Figure 3 Models of associations between telomere length and colorectal cancer (CRC) risk. Arrows indicate causality. (1) The current model is based on observation of shorter leucocytes telomeres in CRC cases than controls, assumes that this is mirrored in colorectal (more ...)
- Telomerase may repair DNA other than at telomeres,38–40 because de novo synthesis of telomere repeats may occur at double-stranded breaks. Despite our evidence to the contrary, it may be these extra-telomeric functions that are causally associated with increased CRC risk.
- Telomere length is most conveniently measured in peripheral blood: this can lead to non-genetic variation between samples (eg, if the composition of the leucocyte count varies) and it may not reflect the situation in the target tissue for cancer development. In particular, we believe it most unlikely that circulating DNA shed from cancer cells that have short telomeres contributed anything other than a tiny proportion of the total blood DNA in which we measured telomere length in CRC cases. We attempted to minimise sampling issues by collecting in a similar fashion from cases and controls when possible (notably in CORGI and COGS). However, this had to be balanced against the practicalities of empowering the study with enough samples (eg, we used NBS controls as a comparison with VICTOR as a result of the absence of unaffected controls from those clinical trial sample sets). Data were analysed throughout having stratified by sample set.
- There was overlap between the NBS samples analysed both in this study and that of Codd et al.13 However, even excluding these samples, the association between rs10936599 and telomere length remained (OR 0.673, 95% CI 0.511 to 0.886, p=5×10−3). In fact, the consistency between our work and that of Codd et al13 provides good evidence of the technical validity of our assays.32
- It is possible that the association between telomere length and cancer risk is non-montonic, allowing shorter telomeres to be associated with CRC overall, yet the minor TERC allele to be protective.
- It is a further conundrum that TERT tagSNP have been reported to be associated with an increased risks of lung, breast and other cancers, yet common genetic variants at TERT are not associated with telomere length in the studies undertaken to date. The reason underlying the organ or site-specific associations of cancers with TERC or TERT polymorphisms remains unclear.

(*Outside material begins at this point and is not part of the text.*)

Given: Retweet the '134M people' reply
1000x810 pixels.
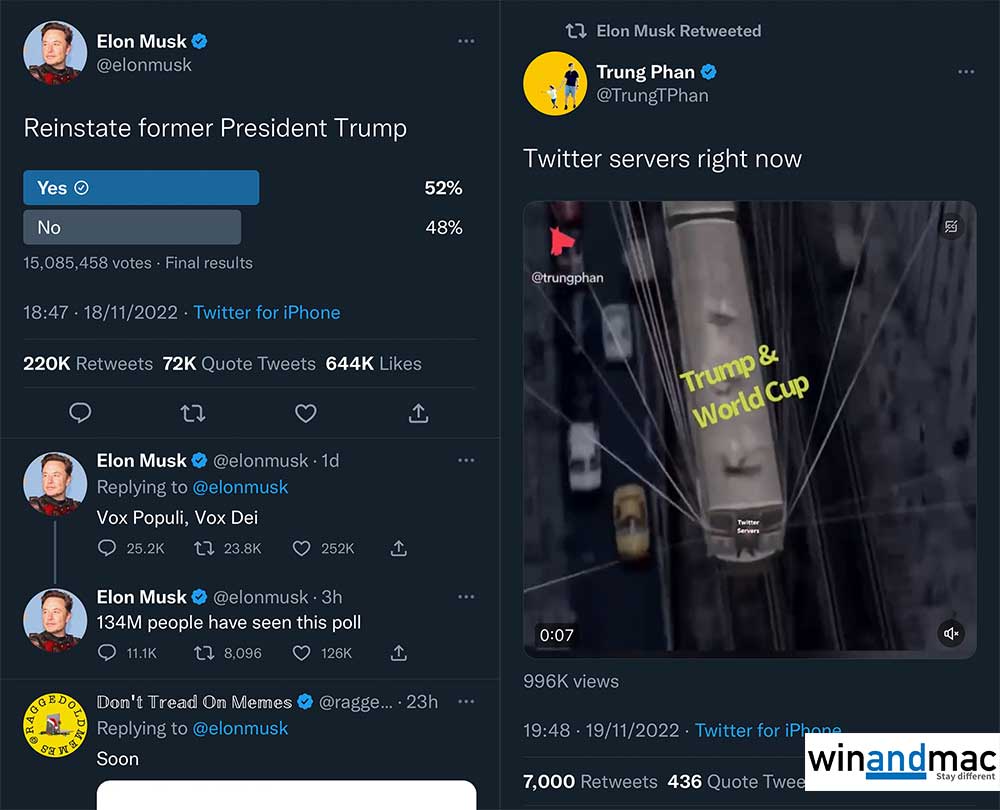Looking at the screenshot, I should [x=204, y=653].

Telomere length is a trait that is highly likely to be under stabilising selection. If telomeres are too short, they predispose to chromosomal aberrations and the diseases that result. However, they may also lead to earlier cell death, especially if DNA damage checkpoints are active. Very long-lived humans tend to have long telomeres, so what is the downside of having very long telomeres? Our work suggests that at least part of this downside is increased CRC risk, and there is evidence to support this contention in that chronically increased TERT expression promotes tumorigenesis in mouse models.41
Although some of the data are paradoxical, there is a clear link between rs10936599 and longer telomeres in leucocytes and increased risk of CRC. This finding may overcome some of the problems inherent in directly measuring telomere length in retrospectively collected cancer cases and controls. We propose that the previously reported associations between cancer risk and short telomeres in the general population wrongly emphasised the chromosomal instability aspects of cancer risk over the aspects relating to cell lifespan and stem-like properties.